LaDeur arranged his program as three sets of four preludes, providing descriptive background material prior to playing each set. This made the entire program somewhat longer than a “lunch break.” However, because his informed spoken material was as absorbing as his playing, there seemed to be few (if any) early departures.
While Debussy himself may have chosen to conceal his titles, LaDeur used his three introductions to provide explanatory justification. These served as excellent preludes for the preludes, so to speak, preparing those new to the music for awareness of key signifying features while refreshing the memories of the rest of us. What was most significant was how much diversity there was across those twelve titles, covering such sources as British literature (in one case in an edition illustrated by Arthur Rackham), other composers from both present (Maurice Ravel) and past (Jean-Philippe Rameau), an American clown, and a variety of images associated with different times and places.
Approaching such diversity four pieces at a time worked very well. The attentive listener had a viable number of “mind-sized bites” to keep in his/her head during each set. The result was that many in the audience probably found themselves aware of more of the subtle details behind the notes than they may have experienced on previous encounters with the music. I would, however, contest LaDeur having called his performance a “journey” through the preludes, since that suggested that there was some overall direction to the collection in its entirety. A more appropriate metaphor would have been a visit to a gallery, where the order in which works of art are experienced could just as easily be determined by the visitor as by those who initially hung the paintings.

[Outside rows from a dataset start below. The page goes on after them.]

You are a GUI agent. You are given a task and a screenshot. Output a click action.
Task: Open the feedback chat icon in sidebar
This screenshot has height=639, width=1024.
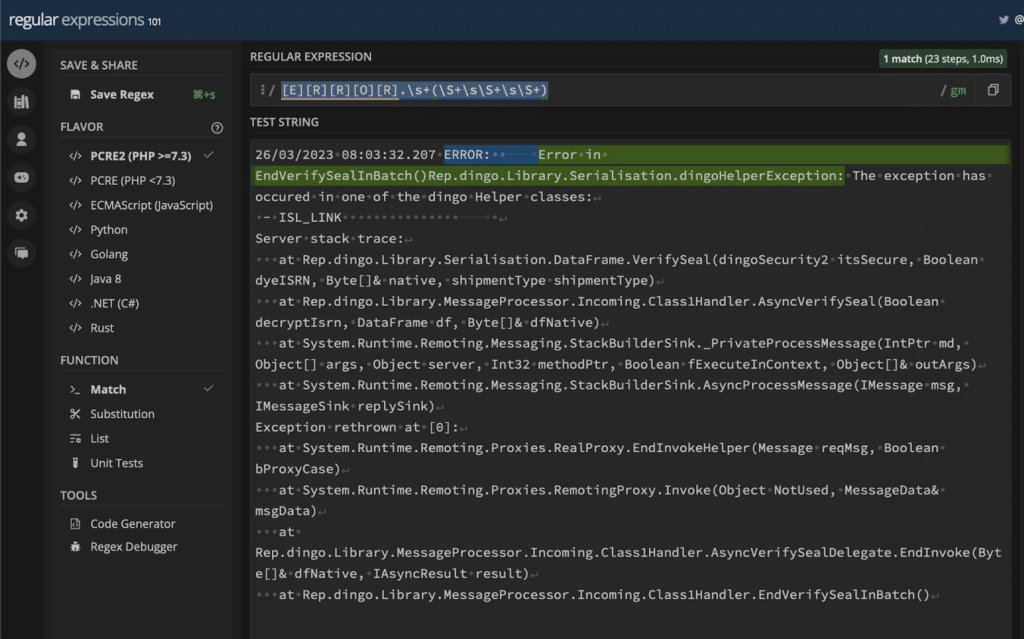(x=21, y=253)
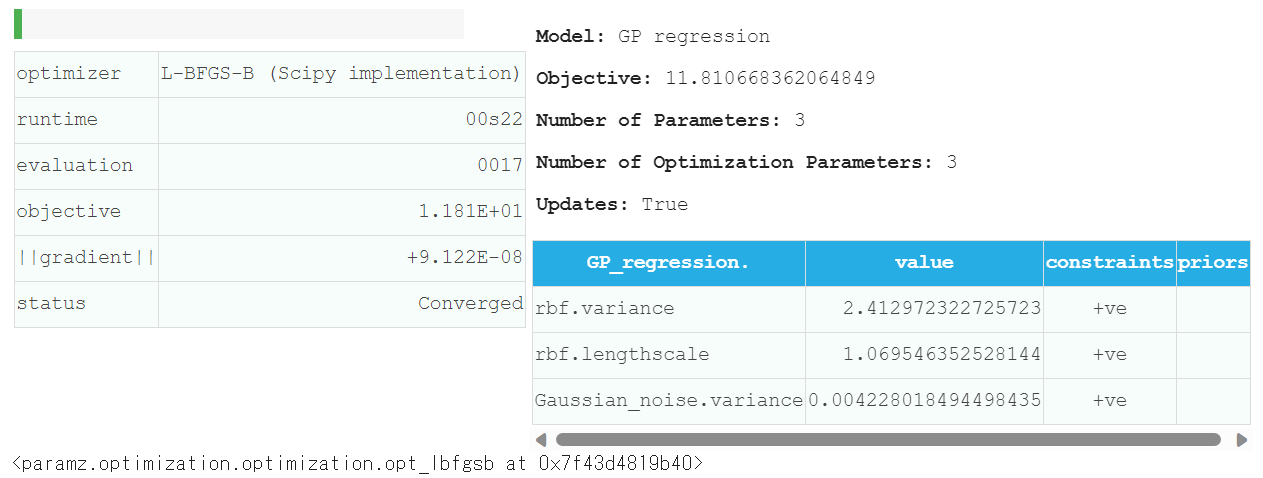Click the rbf.variance value 2.412972322725723

click(942, 309)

Since this site discussed Debussy’s interest in the American influence of the cakewalk earlier today, it is worth noting that the cakewalk is again invoked in the depiction of that American clown, who performed under the name General Lavine. My one possible point of disagreement with LaDeur may have come from his explanation for “Canope,” referring the ancient Egyptian use of a separate “Canopic” jar to hold the vital organs of a mummified corpse, so they they would be available for retrieval in the afterlife. He suggested that there was an Egyptian flavor to the music, which may or may not have been a reference to some of the efforts of Camille Saint-Saëns to evoke impressions of the Egypt of Biblical times. However, Debussy’s music seemed to bear more of a family resemblance to some of the sections of Le Martyre de saint Sébastien (the martyrdom of Saint Sebastian), which evoked similar times but in a less idiosyncratic style.
Finally, it is worth noting that even Debussy was not above going out with a burst of fireworks, thus explaining the title of the final prelude. LaDeur confessed that this was the most difficult to prepare; but then, as the late music theorist David Lewin demonstrated in his book Musical Form and Transformations: 4 Analytic Essays, one can go on at great length teasing out the many technical elements out of which this piece was composed. For the record, the composers covered by the other three essays were Luigi Dallapiccola, Karlheinz Stockhausen, and Anton Webern, not the sort of company usually associated with Debussy. It is also worth observing that, while Lewin was a master of description in technical terms, there is more than enough for the attentive lay reader to harvest from this particular essay, all of which provides a useful framework for a piece of music that tends to haul out everything but the kitchen sink over the course of only about five minutes.